What’s better on a cold morning than hot, slightly crispy on the outside, moist and delicious on the inside cranberry orange scones? These mini scones are made with fresh cranberries, orange zest and have a secret ingredient to make them slightly crispy and chewy.
- 2 c. all purpose flour (or if you have self-rising flour use that and skip the baking powder and salt) plus an extra 1/4 c. for hands and cutting board
- 1 c. old fashioned oats or quick oats, coarsely grind them in the food processor
- 1 1/2 T. baking powder
- 3/4 t. salt
- 7 T. sugar
- 1 c. chopped cranberries
- 1/2 c. unsalted butter (cold)
- 1/4 c. orange juice
- 1 c. low fat buttermilk, divided
- zest of 2 oranges
- Preheat oven to 400°.
- Line baking sheets with parchment paper.
- In a large bowl combine: 2 c. flour (lightly spoon flour into dry measuring cup, do not pack), ground oatmeal, baking powder, salt, zest and sugar.
- Cut butter into small cubes. Add to flour mixture. Cut in with a fork or pastry blender.
- Add cranberries. Mix well.
- Place 1/4 c. orange juice in a large liquid measuring cup. Add 3/4 c. buttermilk to the orange juice. Stir. Lightly fold into the flour mixture until most of liquid is absorbed. You don’t want to stir hard, just lightly keep folding over, otherwise the scones will be tough.
- Scoop off about 1 c. dough-the part that is well moistened. I actually place the moistened dough in a dry measuring cup for measurement so all the scones are the same size. Lightly flour your hands and board. Dump the 1 c. of dough into your hands and make a ball. You will probably have to push the dough together to keep it from falling apart. Lightly press ball down on a floured board until you have a round disc about 5 inches in diameter. Round the edges with your hands. Cut the disc into 8 pie shaped pieces.
- Carefully transfer each scone onto a parchment lined baking sheet. Allow a few inches in between scones. Do this for rest of dough adding the remaining 1/4 c. buttermilk to moisten the flour mixture at the bottom of bowl. See note at bottom.
- Bake at preheated 400° for about 8-10 minutes. These do not get very brown. The tops look crunchy but they are still soft inside.
- Allow to cool on baking sheet. Eat some and freeze rest for another time.
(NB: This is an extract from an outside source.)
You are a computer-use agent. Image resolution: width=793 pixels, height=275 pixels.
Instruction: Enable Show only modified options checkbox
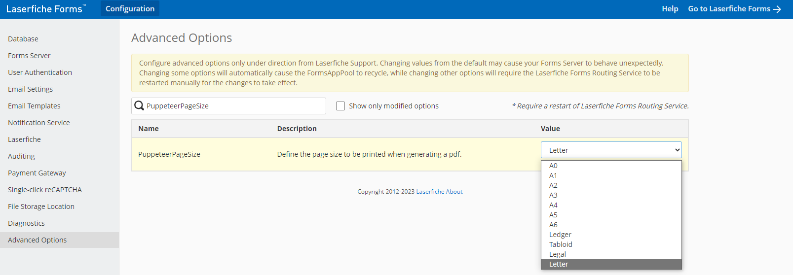[x=340, y=106]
I have found it better to add the buttermilk in parts as you go. I first add 1 c. of buttermilk then scoop out the moistened part and make a few scones. Then I go back, add a little more buttermilk and scoop out the rest. If you add all of the buttermilk at once, the top will be sticky and the bottom part of the mixture will be dry. If you try and mix it all together it will be a big mess and your scones will be tough. Use the 1 c. dry measuring cup to measure your dough, that way your scones will all be an even size. You will probably have to “free form,” the last bits of dough into scones. If you need to add a just a bit more buttermilk, go ahead, just don’t make the scone mixture sticky.
Make sure your butter is cold and your oven is preheated and hot. This will make the scones rise better.
To freeze, let scones completely cool, flash freeze, then seal up in vacuum sealed bags. I usually put 4 in a pint size bag.
To reheat frozen scones, place on a baking sheet, cover with foil and reheat at 350° until hot.